### TASK REQUIREMENTS
A verbatim reproduction of the lines below, from the line containing "Instruction: Go to the 予防接種 tab" through the line containing "Screen dimensions: 1583x761", both ends included, is the whole required output.

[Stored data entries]
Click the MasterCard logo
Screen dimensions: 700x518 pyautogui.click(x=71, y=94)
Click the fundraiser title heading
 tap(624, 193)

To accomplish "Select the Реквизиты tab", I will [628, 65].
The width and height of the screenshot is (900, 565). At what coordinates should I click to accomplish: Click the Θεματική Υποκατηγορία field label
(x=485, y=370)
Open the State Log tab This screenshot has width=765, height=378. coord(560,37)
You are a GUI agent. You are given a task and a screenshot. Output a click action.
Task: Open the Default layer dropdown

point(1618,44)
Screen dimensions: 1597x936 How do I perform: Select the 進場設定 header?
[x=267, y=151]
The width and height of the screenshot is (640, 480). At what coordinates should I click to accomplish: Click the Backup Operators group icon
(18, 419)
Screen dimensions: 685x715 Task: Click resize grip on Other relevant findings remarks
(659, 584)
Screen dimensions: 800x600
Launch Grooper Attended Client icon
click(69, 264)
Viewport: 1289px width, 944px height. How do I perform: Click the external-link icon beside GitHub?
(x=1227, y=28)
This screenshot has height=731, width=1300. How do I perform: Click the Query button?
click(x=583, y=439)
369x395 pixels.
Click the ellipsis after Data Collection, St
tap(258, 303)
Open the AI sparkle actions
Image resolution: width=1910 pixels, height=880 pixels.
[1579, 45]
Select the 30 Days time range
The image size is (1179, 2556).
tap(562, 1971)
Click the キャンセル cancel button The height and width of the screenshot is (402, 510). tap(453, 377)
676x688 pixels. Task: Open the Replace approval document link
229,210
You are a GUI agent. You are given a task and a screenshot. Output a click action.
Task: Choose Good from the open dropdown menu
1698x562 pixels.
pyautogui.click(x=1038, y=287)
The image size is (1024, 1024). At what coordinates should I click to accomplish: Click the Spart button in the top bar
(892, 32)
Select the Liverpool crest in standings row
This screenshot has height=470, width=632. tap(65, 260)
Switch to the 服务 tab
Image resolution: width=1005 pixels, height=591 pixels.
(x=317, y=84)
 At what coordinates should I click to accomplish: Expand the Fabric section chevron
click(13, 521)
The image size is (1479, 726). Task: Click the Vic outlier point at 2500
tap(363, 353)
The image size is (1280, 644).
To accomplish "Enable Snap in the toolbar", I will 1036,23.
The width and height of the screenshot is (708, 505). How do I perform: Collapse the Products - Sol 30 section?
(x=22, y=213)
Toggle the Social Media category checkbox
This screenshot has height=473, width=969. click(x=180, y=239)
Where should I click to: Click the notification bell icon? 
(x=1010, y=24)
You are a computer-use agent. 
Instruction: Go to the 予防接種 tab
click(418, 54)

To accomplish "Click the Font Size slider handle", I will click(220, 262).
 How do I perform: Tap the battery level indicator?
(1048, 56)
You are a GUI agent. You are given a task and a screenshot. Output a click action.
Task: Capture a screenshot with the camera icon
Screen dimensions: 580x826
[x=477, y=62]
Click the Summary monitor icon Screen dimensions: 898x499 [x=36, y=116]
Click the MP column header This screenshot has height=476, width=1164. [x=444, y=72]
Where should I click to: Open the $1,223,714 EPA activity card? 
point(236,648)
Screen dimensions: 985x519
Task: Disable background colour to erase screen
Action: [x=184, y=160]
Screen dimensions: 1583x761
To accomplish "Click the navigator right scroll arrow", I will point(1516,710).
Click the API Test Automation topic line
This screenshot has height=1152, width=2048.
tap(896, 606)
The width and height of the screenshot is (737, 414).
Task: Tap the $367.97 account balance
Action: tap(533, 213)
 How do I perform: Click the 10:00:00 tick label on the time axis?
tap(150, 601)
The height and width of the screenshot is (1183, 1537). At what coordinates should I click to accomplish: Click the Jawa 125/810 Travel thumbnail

### SOLUTION TO THE EXERCISE
Instruction: Go to the 予防接種 tab
click(418, 54)

To accomplish "Click the Font Size slider handle", I will click(220, 262).
 How do I perform: Tap the battery level indicator?
(1048, 56)
You are a GUI agent. You are given a task and a screenshot. Output a click action.
Task: Capture a screenshot with the camera icon
Screen dimensions: 580x826
[x=477, y=62]
Click the Summary monitor icon Screen dimensions: 898x499 [x=36, y=116]
Click the MP column header This screenshot has height=476, width=1164. [x=444, y=72]
Where should I click to: Open the $1,223,714 EPA activity card? 
point(236,648)
Screen dimensions: 985x519
Task: Disable background colour to erase screen
Action: [x=184, y=160]
Screen dimensions: 1583x761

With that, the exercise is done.